McMurtry (2002) asserts that an “unseen moral syntax” (p. xiv) controls what information will be perceived as true. Using the failure of investigative organizations (including media, which he writes are “dominantly owned by military-industrial and infotainment corporations” (p. xii)) to report the international power structure’s complicity in the attacks of September 11, 2001, McMurtry shows how a deeply ingrained value structure contributes to the “inertial acquiescence of the occupied mass mind” (p. xiv).

Sapir (1949), in delineating the various types of communication from interpersonal communication to mass media, and from language to gesture to “social suggestion” (p. 106) argues that these types of communication are linked to the construction of society, which is not a fixed construct, but one that is constantly in flux. In particular he concludes (in a prescient essay originally written in 1931) that evolving communication technologies would force an increasingly smaller global society to overcome its biggest communication obstacle: language translation. He predicts “that the civilized world will adopt one language of intercommunication, say English or Esperanto, which can be set aside for denotive purposes pure and simple. (p. 109)

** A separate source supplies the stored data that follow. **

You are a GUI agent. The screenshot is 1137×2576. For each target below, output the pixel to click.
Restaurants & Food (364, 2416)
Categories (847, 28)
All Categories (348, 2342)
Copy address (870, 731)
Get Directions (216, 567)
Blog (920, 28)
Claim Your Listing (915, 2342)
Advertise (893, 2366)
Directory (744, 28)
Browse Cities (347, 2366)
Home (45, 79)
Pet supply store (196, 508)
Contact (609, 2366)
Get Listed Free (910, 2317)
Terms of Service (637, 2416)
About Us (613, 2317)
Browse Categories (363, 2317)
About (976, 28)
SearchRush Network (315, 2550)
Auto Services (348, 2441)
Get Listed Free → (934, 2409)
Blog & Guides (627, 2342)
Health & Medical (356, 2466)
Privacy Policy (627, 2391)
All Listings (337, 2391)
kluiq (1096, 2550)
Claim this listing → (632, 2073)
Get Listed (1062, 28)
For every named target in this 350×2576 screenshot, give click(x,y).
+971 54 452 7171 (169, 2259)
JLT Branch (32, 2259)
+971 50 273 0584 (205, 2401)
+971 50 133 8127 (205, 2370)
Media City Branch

For my own interests in journalism and media studies, I connect parts of all three of these studies to form a sort of nascent theory of the ultimate goals of the journalistic process. From Buckland (1991) I take the idea that knowledge is dependent on belief, which relates to studies showing that readers’ trust in newsgathering organizations has fallen precipitously low. Regardless of the accuracy of a given news report (Buckland dismisses accuracy as a qualification for information), the public will be disinclined to accept information from that news report if they do not first believe in that information. Of course, Buckland also raises some problems inherent in any physical representation of information: it is liable to be misinterpreted by its consumer, and will be filtered through both human interpretation and the limitations of language by its author. (p. 53) The optimist in me would hope that a news consumer would accept these limitations and therefore, at least provisionally, accept a news report from a reliable source (and I don’t have a method yet for determining what is “reliable”—perhaps that is left up to the relationship between the individual news consumer and the news organization).

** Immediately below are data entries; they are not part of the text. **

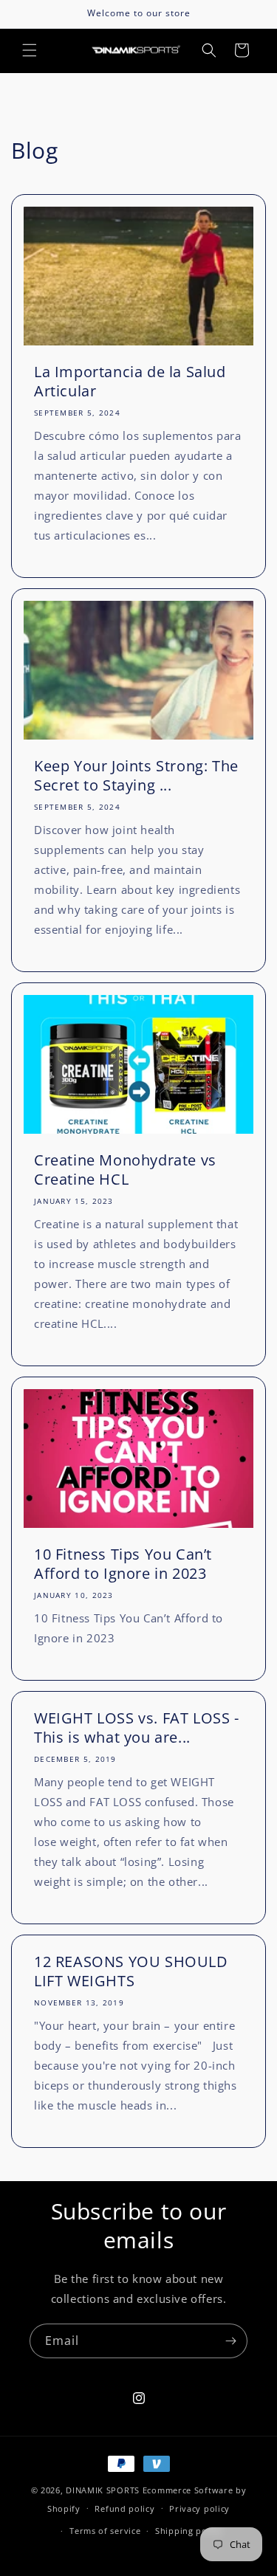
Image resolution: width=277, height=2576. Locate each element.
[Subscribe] (230, 2341)
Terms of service (104, 2530)
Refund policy (124, 2508)
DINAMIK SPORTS (103, 2490)
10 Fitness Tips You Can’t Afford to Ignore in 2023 (123, 1564)
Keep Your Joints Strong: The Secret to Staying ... (136, 776)
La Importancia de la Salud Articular (130, 381)
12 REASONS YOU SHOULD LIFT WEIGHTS (131, 1971)
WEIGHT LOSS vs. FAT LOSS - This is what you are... (136, 1728)
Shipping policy (188, 2530)
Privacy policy (199, 2508)
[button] (29, 50)
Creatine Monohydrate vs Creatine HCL (125, 1170)
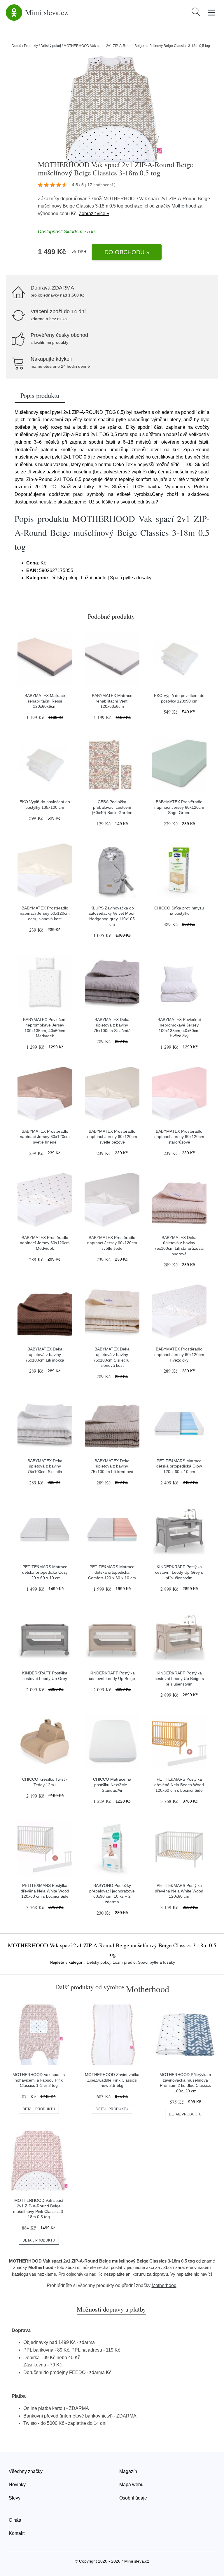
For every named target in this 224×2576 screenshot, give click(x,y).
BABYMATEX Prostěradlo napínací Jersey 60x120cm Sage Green (179, 807)
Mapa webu (131, 2484)
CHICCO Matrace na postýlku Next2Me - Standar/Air (112, 1784)
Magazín (128, 2471)
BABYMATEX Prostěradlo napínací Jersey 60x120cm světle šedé (112, 1243)
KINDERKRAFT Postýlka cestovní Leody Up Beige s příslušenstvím (179, 1678)
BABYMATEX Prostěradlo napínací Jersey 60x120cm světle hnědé (45, 1136)
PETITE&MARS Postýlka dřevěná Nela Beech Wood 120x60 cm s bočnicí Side (179, 1784)
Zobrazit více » (94, 213)
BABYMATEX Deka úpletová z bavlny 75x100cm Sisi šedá (112, 1025)
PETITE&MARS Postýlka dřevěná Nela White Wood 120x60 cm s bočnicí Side (45, 1891)
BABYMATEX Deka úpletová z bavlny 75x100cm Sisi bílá (44, 1466)
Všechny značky (26, 2471)
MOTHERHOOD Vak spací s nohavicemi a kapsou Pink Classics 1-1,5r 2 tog (39, 2080)
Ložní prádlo (124, 1962)
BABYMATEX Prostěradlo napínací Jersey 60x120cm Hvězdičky (179, 1354)
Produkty (31, 46)
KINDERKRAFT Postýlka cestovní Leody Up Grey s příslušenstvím (179, 1572)
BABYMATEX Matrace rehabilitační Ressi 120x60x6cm (44, 701)
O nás (15, 2520)
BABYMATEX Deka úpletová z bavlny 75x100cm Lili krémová (112, 1466)
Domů (16, 46)
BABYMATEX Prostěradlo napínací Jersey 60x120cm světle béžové (112, 1136)
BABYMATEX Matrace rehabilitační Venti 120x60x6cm (112, 701)
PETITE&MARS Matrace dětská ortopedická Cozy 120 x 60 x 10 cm (45, 1572)
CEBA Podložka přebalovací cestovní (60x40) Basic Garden (112, 807)
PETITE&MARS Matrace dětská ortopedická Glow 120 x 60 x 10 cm (179, 1466)
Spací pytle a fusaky (156, 1962)
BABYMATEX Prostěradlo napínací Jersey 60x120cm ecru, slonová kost (45, 913)
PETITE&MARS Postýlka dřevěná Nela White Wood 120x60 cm (179, 1891)
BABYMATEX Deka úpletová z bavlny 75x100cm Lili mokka (44, 1354)
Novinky (17, 2484)
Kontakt (16, 2533)
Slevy (14, 2497)
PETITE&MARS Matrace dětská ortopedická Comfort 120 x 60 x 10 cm (112, 1572)
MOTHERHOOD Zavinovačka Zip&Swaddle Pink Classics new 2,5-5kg (112, 2080)
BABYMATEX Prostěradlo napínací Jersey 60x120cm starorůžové (179, 1136)
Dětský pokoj (51, 46)
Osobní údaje (133, 2497)
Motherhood (184, 205)
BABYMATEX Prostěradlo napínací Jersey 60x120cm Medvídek (45, 1243)
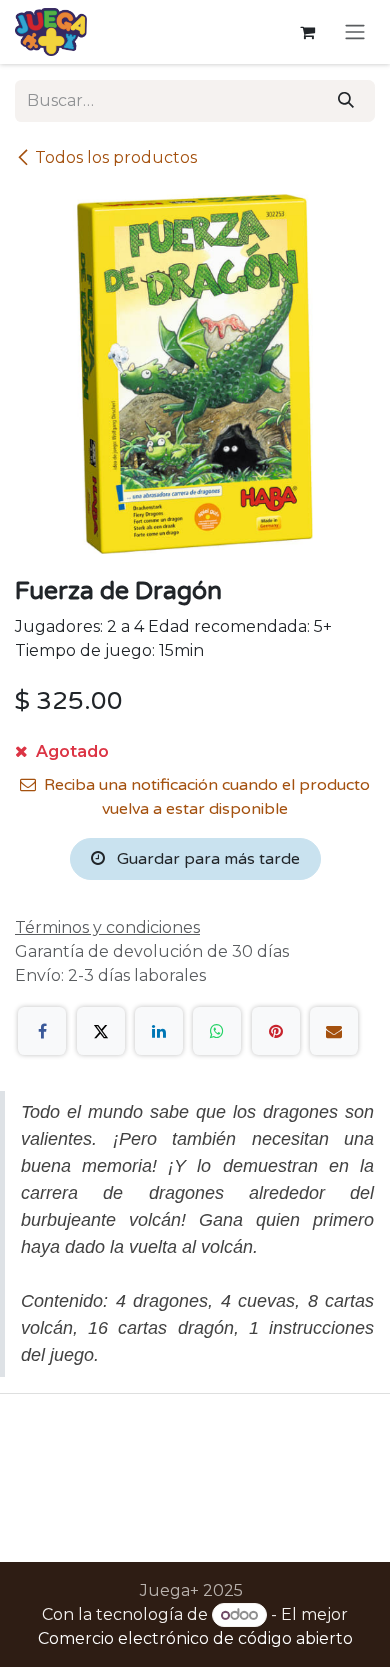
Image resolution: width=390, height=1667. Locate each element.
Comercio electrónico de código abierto (195, 1638)
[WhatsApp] (217, 1031)
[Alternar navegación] (355, 32)
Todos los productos (116, 157)
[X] (101, 1031)
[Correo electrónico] (334, 1031)
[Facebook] (42, 1031)
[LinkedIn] (159, 1031)
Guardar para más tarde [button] (206, 859)
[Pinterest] (276, 1031)
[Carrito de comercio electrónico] (307, 32)
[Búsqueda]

The cynic in me however, is liable to turn to McMurtry (2002) for a reason—as a news consumer myself—to distrust these organizations. McMurtry’s argument that an ingrained value structure dictates the ability of certain facts to penetrate the mass mind clearly links to Buckland’s assertion that knowledge depends on belief. If this moral framework is as pervasive and insidious as McMurtry makes it out to be, then that belief system will not allow the mass audience to become informed in Buckland’s definition, since becoming informed relies on “a change in our beliefs” (p. 40)

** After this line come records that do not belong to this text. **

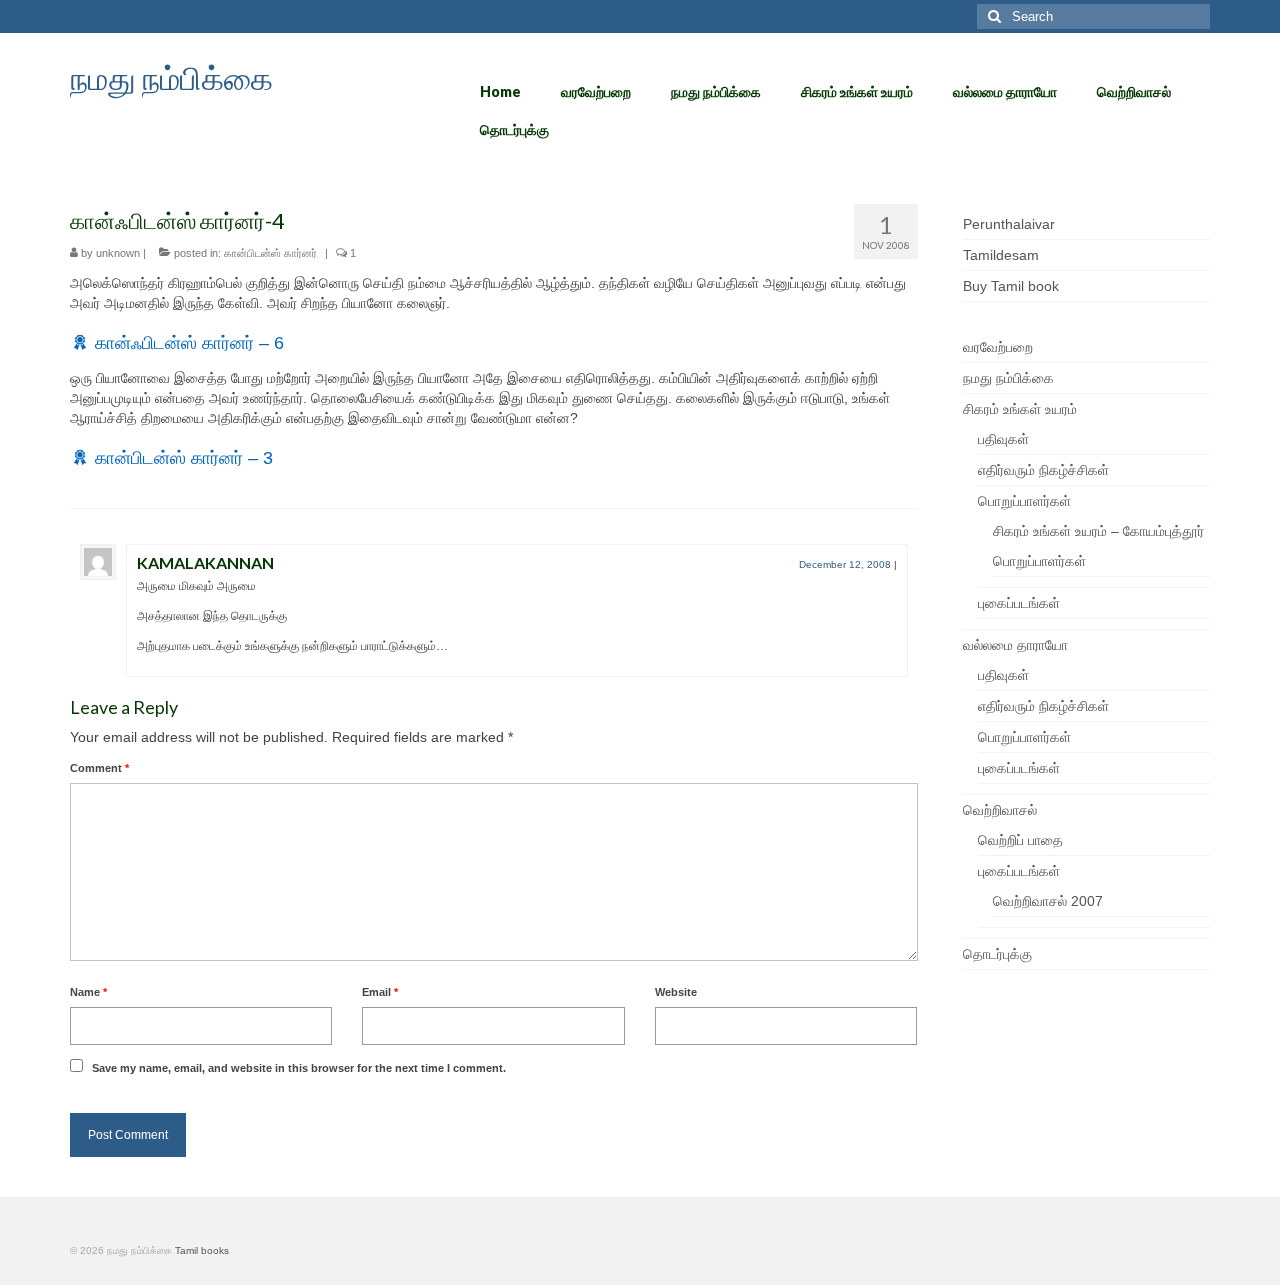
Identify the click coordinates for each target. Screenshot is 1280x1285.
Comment (99, 768)
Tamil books (202, 1250)
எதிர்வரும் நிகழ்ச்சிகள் (1043, 470)
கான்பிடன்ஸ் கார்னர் (270, 253)
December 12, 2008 (845, 564)
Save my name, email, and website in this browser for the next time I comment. (299, 1068)
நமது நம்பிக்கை (171, 77)
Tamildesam (1001, 255)
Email (380, 992)
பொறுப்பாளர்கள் (1024, 501)
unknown (118, 253)
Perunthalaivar (1009, 224)
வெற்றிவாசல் (1000, 810)
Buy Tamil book (1011, 286)
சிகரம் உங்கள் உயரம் (1020, 409)
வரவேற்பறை (998, 347)
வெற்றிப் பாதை (1020, 840)
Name (88, 992)
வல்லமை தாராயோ (1015, 645)
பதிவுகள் (1003, 439)
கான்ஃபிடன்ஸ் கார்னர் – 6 (189, 343)
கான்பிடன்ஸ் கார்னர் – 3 (184, 458)
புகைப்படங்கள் (1019, 603)
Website (676, 992)
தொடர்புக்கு (997, 954)
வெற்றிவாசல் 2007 (1048, 901)
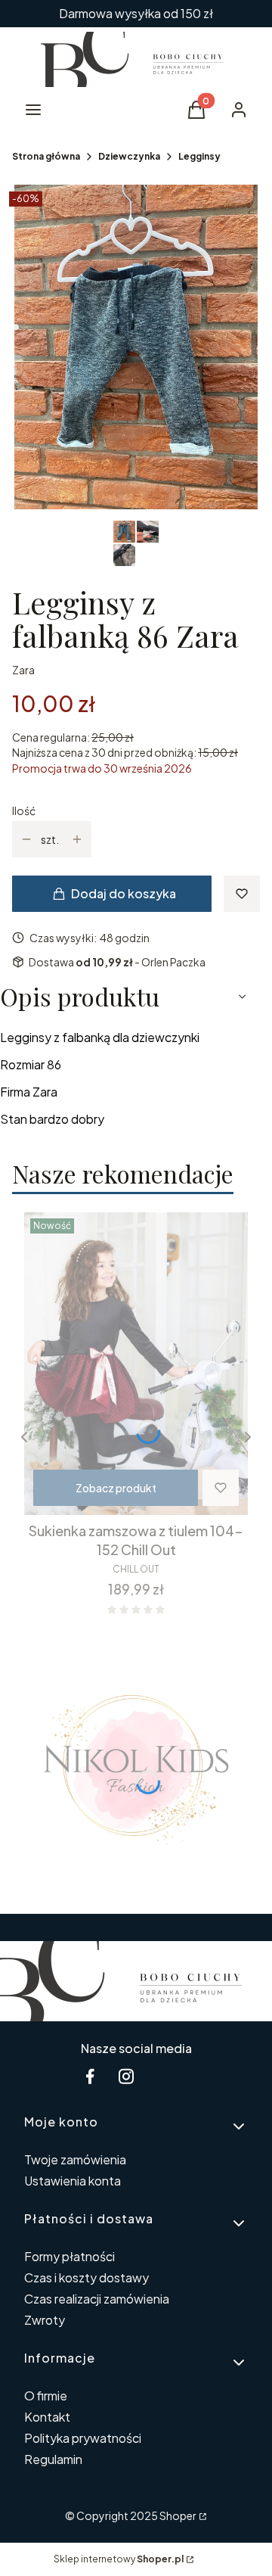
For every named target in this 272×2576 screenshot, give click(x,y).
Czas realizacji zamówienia (96, 2299)
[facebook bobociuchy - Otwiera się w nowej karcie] (90, 2076)
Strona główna (46, 156)
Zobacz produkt (116, 1488)
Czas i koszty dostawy (86, 2277)
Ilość (24, 810)
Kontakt (47, 2417)
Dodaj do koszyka (123, 893)
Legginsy (199, 156)
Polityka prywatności (82, 2438)
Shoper (177, 2515)
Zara (23, 670)
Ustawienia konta (72, 2181)
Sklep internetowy (119, 2559)
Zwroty (44, 2320)
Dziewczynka (129, 156)
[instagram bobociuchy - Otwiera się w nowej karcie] (126, 2076)
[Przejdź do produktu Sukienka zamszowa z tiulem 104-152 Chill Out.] (136, 1363)
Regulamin (53, 2459)
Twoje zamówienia (75, 2159)
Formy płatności (69, 2256)
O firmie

This pervasiveness, of course, is largely possible because of the globalization of communication that Sapir (1963) predicts. The propaganda that McMurtry reviles has swamped the global communication network that Sapir predicts, overwhelming the construction of a global society, as Sapir defines society. Luckily for adherents to McMurtry’s argument (and though I’m swayed, I’m not yet convinced), Sapir does write that society is a process, and McMurtry’s proposed solution remains achievable: “Once the human project is released from their invisible prison of presupposition, the constitutional resources to steer out of the accumulating breakdown of life conditions become decisively evident” (p. xxv).

As for the ultimate goal of journalism, it could be seen as to inform, in Buckland’s definition, in order to avoid the sort of mass misinformation evident in McMurtry’s essay in order to build Sapir’s conception of society.